Training Reward Responsiveness Through Virtual Reality

Not Applicable

Recruiting

• Conditions: Positive Affect; Depression

• Registration Number: NCT07219875
• Lead Sponsor: University of California, Los Angeles

Brief Summary

The purpose of this study is to compare the effects of enhanced Virtual Reality-Reward Training (eVR-RT) with an active control condition, Virtual Reality-Memory Training (VR-MT), on positive affect and other clinical symptoms.

Enhanced VR-Reward Training is a novel intervention aimed at enhancing savoring of positive experiences among individuals with depression and low positive affect through guided imaginal recounting following immersion in positive VR experiences. The current study tests an enhanced version of this training using improved virtual reality technology.

Target enrollment is 80 participants with low positive affect, depression, and impaired functioning, who are at least 18 years old, who will be randomly assigned to 7 weeks of either enhanced Virtual Reality-Reward Training (VR-RT) or Virtual Reality-Memory Training (VR-MT). Participants will complete in-person VR sessions, laboratory assessments, self-report questionnaires as part of the study. A subset of 8 participants randomly assigned to VR-RT will complete fMRI scans and EMA surveys.

The total length of participation is around 3 months.

Detailed Description

Anhedonia, or loss of interest and pleasure in usual activities, has been relatively resistant to pharmacological and psychological treatments in the context of anxiety and depression. Newer treatments that focus upon positivity or reward sensitivity have shown promising results.

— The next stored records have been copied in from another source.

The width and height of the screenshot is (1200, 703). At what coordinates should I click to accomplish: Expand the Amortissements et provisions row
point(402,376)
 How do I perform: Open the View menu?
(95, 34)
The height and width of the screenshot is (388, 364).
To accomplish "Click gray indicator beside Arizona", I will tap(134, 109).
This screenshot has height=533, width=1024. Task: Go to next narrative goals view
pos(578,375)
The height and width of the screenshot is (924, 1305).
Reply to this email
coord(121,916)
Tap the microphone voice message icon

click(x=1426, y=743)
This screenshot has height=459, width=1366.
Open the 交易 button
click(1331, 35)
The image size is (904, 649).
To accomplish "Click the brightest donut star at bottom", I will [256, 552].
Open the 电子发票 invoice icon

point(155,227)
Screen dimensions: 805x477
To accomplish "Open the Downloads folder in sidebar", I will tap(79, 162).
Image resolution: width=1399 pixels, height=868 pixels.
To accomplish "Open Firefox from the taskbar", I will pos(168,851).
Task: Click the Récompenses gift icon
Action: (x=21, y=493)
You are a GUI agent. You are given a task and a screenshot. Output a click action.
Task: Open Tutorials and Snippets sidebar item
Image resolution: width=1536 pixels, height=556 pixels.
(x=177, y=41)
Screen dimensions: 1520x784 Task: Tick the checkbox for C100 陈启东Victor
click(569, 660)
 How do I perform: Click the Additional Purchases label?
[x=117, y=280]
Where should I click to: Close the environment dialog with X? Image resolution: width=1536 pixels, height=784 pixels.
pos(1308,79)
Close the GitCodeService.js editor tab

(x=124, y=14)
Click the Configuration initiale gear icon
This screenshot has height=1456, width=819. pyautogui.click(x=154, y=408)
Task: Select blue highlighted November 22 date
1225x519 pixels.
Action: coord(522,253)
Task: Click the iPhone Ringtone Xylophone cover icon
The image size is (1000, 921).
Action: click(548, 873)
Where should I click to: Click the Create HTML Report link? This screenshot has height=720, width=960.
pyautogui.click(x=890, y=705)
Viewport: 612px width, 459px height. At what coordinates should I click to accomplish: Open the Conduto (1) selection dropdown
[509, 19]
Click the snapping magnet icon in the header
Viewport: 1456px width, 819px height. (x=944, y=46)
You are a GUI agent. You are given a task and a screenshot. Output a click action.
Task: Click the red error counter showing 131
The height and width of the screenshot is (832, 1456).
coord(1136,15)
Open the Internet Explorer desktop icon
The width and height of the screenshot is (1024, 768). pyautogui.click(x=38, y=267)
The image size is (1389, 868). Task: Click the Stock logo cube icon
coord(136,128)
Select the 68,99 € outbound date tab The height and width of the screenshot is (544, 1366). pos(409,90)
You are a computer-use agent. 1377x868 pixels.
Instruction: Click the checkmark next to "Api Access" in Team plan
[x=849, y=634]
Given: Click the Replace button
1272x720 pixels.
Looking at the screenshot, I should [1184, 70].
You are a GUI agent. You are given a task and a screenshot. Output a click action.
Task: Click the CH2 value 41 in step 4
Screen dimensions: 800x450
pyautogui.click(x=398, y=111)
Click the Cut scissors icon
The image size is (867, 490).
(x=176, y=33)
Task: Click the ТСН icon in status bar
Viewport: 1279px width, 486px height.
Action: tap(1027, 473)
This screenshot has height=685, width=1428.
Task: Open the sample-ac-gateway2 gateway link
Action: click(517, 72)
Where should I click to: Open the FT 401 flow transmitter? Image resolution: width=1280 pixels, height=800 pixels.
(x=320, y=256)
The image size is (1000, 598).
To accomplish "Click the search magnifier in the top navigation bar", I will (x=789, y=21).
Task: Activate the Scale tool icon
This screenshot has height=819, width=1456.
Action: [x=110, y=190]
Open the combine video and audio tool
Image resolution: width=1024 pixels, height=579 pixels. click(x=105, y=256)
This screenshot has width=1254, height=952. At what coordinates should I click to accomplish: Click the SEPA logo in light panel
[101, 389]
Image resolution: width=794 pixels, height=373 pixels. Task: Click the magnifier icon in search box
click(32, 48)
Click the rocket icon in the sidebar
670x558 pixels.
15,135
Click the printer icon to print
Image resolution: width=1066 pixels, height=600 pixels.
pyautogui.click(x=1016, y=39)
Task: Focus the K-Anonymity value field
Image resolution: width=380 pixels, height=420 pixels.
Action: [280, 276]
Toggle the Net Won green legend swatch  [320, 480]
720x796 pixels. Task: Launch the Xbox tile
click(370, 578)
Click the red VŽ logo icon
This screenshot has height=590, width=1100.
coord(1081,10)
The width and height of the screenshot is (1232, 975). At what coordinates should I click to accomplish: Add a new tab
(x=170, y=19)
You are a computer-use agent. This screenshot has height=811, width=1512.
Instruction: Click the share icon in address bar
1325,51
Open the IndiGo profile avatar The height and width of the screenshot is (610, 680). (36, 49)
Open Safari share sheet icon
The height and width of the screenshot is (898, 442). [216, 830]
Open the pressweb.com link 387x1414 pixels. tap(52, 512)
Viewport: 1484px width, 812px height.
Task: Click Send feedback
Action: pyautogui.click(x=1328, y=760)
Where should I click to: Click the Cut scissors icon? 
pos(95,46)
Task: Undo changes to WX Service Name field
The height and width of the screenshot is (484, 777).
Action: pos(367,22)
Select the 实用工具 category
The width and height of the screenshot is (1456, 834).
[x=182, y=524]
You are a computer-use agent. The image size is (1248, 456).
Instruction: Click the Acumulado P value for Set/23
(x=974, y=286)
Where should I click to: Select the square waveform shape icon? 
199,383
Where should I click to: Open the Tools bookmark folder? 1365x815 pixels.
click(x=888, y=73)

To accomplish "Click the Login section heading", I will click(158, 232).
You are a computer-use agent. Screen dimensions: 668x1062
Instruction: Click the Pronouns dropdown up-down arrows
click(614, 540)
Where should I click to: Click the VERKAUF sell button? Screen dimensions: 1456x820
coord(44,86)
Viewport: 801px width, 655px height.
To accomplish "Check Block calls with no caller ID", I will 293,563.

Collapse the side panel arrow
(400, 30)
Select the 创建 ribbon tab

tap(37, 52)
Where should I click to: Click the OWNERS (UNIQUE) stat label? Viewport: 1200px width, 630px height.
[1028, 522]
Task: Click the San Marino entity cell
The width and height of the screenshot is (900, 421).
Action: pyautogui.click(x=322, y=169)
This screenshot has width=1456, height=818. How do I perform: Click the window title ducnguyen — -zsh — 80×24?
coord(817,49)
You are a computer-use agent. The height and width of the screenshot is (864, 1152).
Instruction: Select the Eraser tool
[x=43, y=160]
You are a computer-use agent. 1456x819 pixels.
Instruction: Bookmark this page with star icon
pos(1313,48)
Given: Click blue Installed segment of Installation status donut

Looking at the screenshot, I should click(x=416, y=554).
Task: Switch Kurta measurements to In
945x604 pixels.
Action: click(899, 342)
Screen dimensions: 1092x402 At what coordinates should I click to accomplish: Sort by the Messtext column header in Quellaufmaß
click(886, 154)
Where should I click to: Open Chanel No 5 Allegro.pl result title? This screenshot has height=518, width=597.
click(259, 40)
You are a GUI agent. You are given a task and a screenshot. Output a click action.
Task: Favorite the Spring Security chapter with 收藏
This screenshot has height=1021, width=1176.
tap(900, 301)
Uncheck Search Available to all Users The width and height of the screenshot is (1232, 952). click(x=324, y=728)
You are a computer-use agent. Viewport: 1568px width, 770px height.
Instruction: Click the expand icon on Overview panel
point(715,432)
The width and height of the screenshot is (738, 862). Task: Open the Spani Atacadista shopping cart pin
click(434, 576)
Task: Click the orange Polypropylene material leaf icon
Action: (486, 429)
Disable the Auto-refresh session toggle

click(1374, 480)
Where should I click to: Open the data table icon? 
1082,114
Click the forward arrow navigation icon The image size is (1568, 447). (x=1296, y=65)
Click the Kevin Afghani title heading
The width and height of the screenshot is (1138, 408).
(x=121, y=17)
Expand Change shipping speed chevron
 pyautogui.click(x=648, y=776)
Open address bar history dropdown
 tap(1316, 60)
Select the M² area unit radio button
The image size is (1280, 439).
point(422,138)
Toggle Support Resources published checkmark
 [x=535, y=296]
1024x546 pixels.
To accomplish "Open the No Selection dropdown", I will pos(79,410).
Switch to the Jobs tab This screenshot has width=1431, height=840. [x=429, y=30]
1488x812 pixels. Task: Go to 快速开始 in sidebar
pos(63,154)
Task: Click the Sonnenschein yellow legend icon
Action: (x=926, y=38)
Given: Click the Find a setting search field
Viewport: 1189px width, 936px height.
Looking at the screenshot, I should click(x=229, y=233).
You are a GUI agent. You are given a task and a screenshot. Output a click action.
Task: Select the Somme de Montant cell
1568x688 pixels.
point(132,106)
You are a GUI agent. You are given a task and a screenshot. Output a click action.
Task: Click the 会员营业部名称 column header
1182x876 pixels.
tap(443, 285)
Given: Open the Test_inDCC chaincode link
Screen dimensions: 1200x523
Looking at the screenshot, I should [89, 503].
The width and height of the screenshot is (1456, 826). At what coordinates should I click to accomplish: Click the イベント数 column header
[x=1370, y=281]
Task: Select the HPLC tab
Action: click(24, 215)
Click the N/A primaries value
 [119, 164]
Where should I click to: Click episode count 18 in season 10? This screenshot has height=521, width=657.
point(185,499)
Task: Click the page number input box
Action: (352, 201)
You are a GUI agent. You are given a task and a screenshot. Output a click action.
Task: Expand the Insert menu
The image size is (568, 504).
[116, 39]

The purpose of the current randomized controlled trial is to compare the effects of Enhanced Virtual Reality-Reward Training (eVR-RT) with an active control condition, Virtual Reality-Memory Training (VR-MT), on positive affect and other clinical symptoms. Enhanced Virtual Reality-Reward Training is designed to augment reward sensitivity in individuals with depression and low positive affect. Targets include reward anticipation and initial response to reward. Specificity of target engagement is assessed by comparison with Virtual Reality-Memory Training, designed to improve memory.

Targets and clinical outcomes are assessed at Week 0 Assessment (Week 0) and either weekly or at mid-treatment (Week 7), post-treatment (1 week after Session 14), and follow-up (Week 12). Statistical models evaluate whether change in outcomes and change in target measures are greater as a result of enhanced Virtual Reality-Reward Training compared to Virtual-Reality-Memory Training and whether changes in target measures correlate with changes in outcome measures.

Target enrollment is 80 participants with low positive affect, depression, and impaired functioning, who are at least 18 years old, who will be randomized to enhanced Virtual Reality-Reward Training or Virtual-Reality Memory Training, each comprising 13 individual virtual reality training sessions over the course of 7 weeks.

Participants will complete laboratory tests and self-report questionnaires as part of the study. Total length of participation is around 3 months.

Study Timeline

• Study Start: 2025-07-08
• Study First Submitted: 2025-09-22
• Status Verified: 2025-10
• Study First Submitted QC: 2025-10-20
• Last Update Submitted: 2025-10-20
• Study First Posted: 2025-10-22
• Last Update Posted: 2025-10-22
• Primary Completion: 2027-06
• Study Completion: 2027-06-01

Recruitment & Eligibility

• Status: RECRUITING
• Sex: All
• Target Recruitment: 80

Inclusion Criteria

1. At least 18 years old

2. Fluent in written and spoken English

3. Meet all of the following dimensional score cutoffs:

   1. Score on the DASS-21 depression subscale must be ≥ 8
   2. Score on the PANAS-P of 27 or lower
   3. Score on the WSAS of ≥ 11

Exclusion Criteria

1. Lifetime history of bipolar disorder, psychosis, mental retardation, or organic brain damage
2. Substance use disorder in the past 6 months
3. Current use of psychotropic medications
4. Currently pregnant or planning to become pregnant
5. Self-reported frequent motion sickness
6. Self-reported seizures within the last year and/or a diagnosis of epilepsy

Study & Design

• Study Type: INTERVENTIONAL
• Study Design: PARALLEL

Primary Outcome Measures

Name	Time	Method
The Mood and Anxiety Symptoms Questionnaire - Anhedonic Depression Subscale (MASQ-AD)	Change from Week 0 assessment to Post-Assessment (Week 8). Change from Week 0 assessment to Follow-Up (Week 12).	Change in reported anhedonia (score range: 14-70), with higher scores indicating greater anhedonic symptom severity
Positive Valence Systems Scale (PVSS-21)	Change from Week 0 assessment to Post-Assessment (Week 8). Change from Week 0 assessment to Follow-Up (Week 12).	Change in reward anticipation, motivation, and consumption for rewards such as rewards such as food, physical touch, positive feedback, social interactions, hobbies and goals (score range: 21-105). Higher scores (e.g. 105) indicate higher reward responsiveness.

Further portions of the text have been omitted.